The Administration’s plans can only be characterized as a defeat. They come exactly two years after the President, on his second day in office, vowed to the American people that he would close the iconic prison at Guantanamo.
Since then, that objective has been immobilized by a perfect storm. The President’s Task Force assigned to review each detainee’s case found itself hog-tied by the Bush Administration’s sloppy housekeeping: case files were a shambles, incomplete and scattered throughout the government; before they could be read and assessed they had to be found and assembled. That took time not anticipated.
Then, a Federal judge ruled in the matter of the Uighers – Muslims from China – held at GITMO for years without charge or trial. These men had already been cleared for release – but where were they to go? They couldn’t be sent home to China, where they surely would face China’s merciless justice system. So the DOJ and the State Department worked overtime, trotting out all the blandishments and incentives only a superpower has to dispense in an effort to cajole countries to become Uighur hosts.
Amidst this genuine – and exhausting — effort, a Federal Judge took up the Uighurs’ case. Designated innocent, scheduled for release, and yet still imprisoned for years. The judge stopped just short of a heart attack when he ruled that the Uighurs should be brought to the United States for resettlement with families here that were awaiting them.
Predictably, the government appealed that decision, and the appeals court ruled that courts could not made immigration regulations; that was the job of the Department of Homeland Security.
But while the lower court decision was overturned, the tiger was out of the bag. Congress had picked up on the possibility that exonerated GITMO detainees would soon be running up and down the main streets of America, bumping into you at the Mall.
It didn’t take much for our courageous lawmakers – on both sides of the aisle – to show how much they appreciated Obama’s respect for the rule of law. In record time, they passed a bill stipulating that no Guantanamo detainee would be released inside the U.S. and mandating Obama to give Congress advance notice before moving a detainee to the U.S. for trial. . . .
Trial. Oh yes, that was back in the days when civilian Federal trials for GITMO detainees were still on the table. Most legal experts, legal and human rights organizations, the entire Administration and at least a few in Congress, insisted that trials in Article Three courts were most likely to result in real justice.
The self-described mastermind of the 9/11 attacks, Khalid Sheikh Mohammed (KSM), was to be the first to be tried and his trial would take place in Federal Court in New York City (home of dozens of other terrorist trials). Mayor Bloomberg of New York was enthusiastic about all the attention and tourist dollars this trial would bring to his city. And he said so. But then he went quiet. For days nothing was heard from him. And the next time he surfaced, he was embraced by the New York City Congressional delegation, and he and they had taken a 180-degree turn. Federal trials in New York: Bad Idea.
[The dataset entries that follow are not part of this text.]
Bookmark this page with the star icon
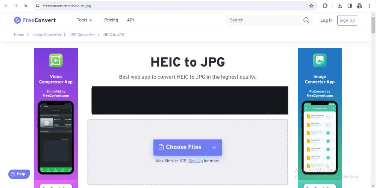Image resolution: width=376 pixels, height=188 pixels. click(x=311, y=6)
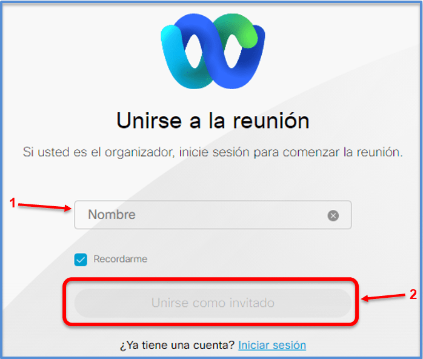Select the 'Unirse a la reunión' heading

pyautogui.click(x=213, y=121)
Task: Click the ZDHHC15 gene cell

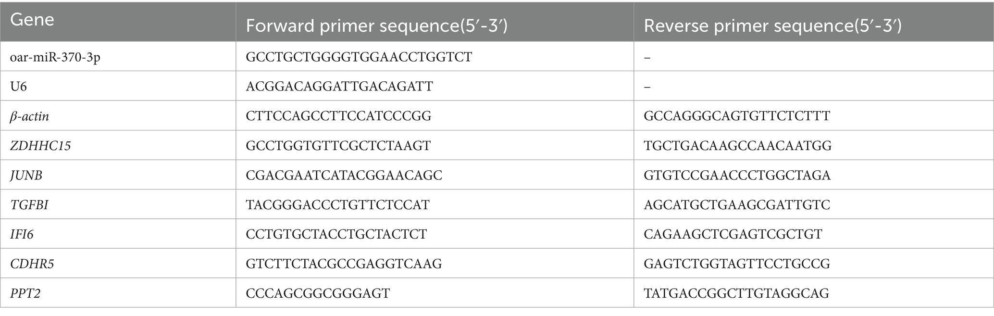Action: click(40, 146)
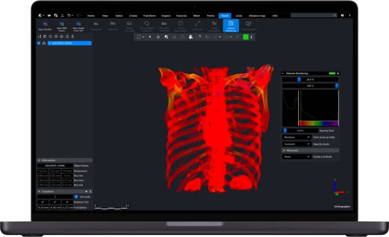Open the Voxels Cut Mode dropdown
Image resolution: width=389 pixels, height=237 pixels.
tap(297, 157)
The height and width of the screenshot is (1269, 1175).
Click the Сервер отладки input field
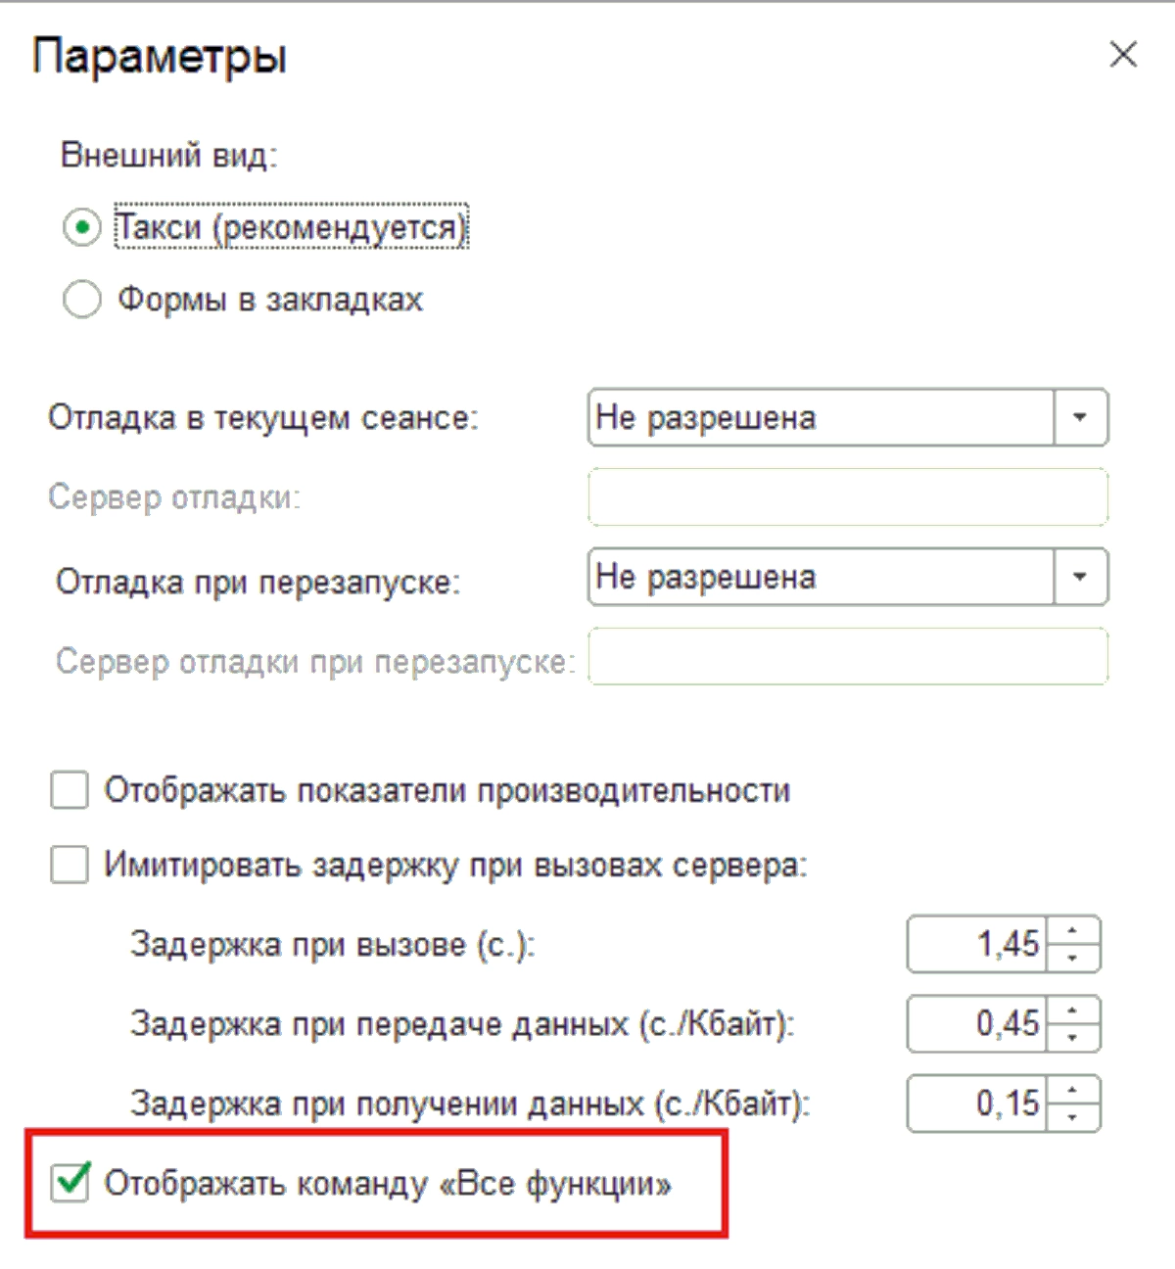coord(847,497)
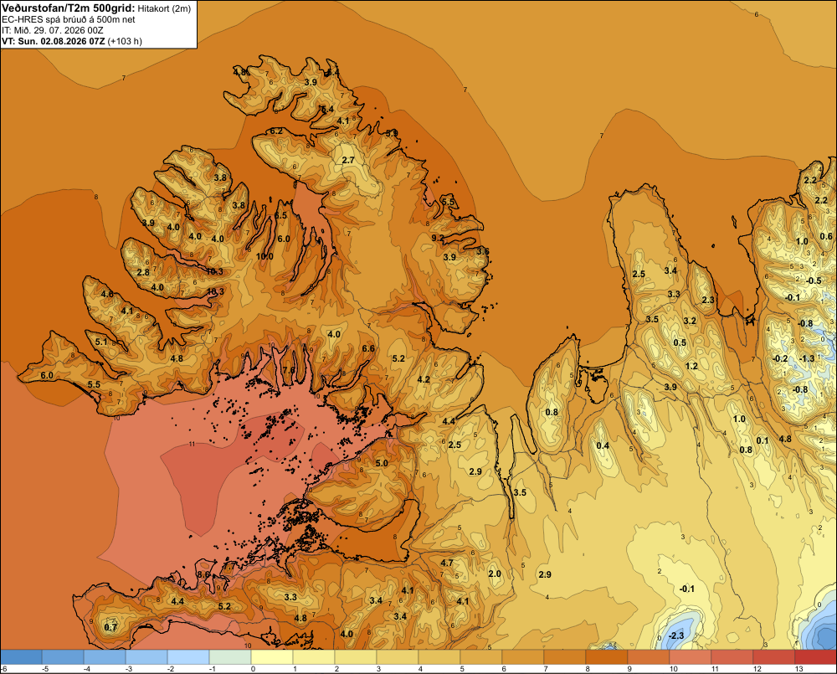Click the VT valid time line in the header
Screen dimensions: 837x674
pyautogui.click(x=72, y=41)
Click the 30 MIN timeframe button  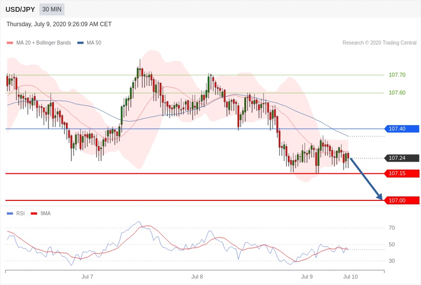tap(52, 9)
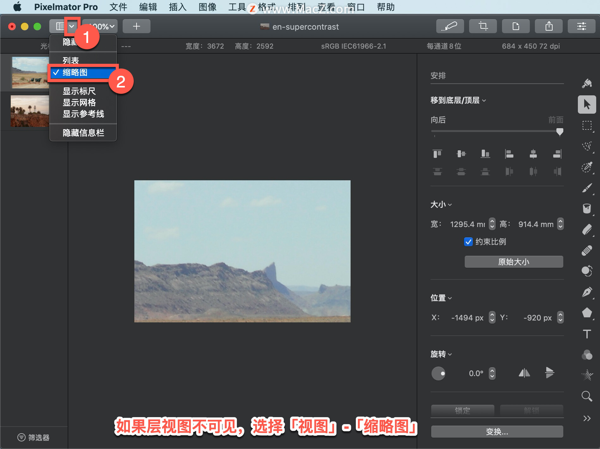This screenshot has width=600, height=449.
Task: Open the 图像 menu in menu bar
Action: tap(207, 7)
This despite the fact that dozens of accused terrorists – including Zacarias Moussaoui, dubbed the “20th hijacker,” have been tried and convicted in downtown Manhattan. Moussaoui is now serving a life sentence at the supermax prison in Colorado.
But Obama was not to be easily deterred. While Congress and the administration’s critics were becoming increasing apoplectic about the prospect of meeting a terrorist in the men’s room of the U.S. Courthouse in Manhattan, the Obama team readied itself for its first trial of a GITMO detainee to be held in the Continental U.S.
It was not KSM, however. It was a man who would perhaps provide a dress rehearsal for a KSM trial later. His name was Ahmed Khalfan Ghailani, accused of participating in the 1998 bombings of American Embassies in East Africa.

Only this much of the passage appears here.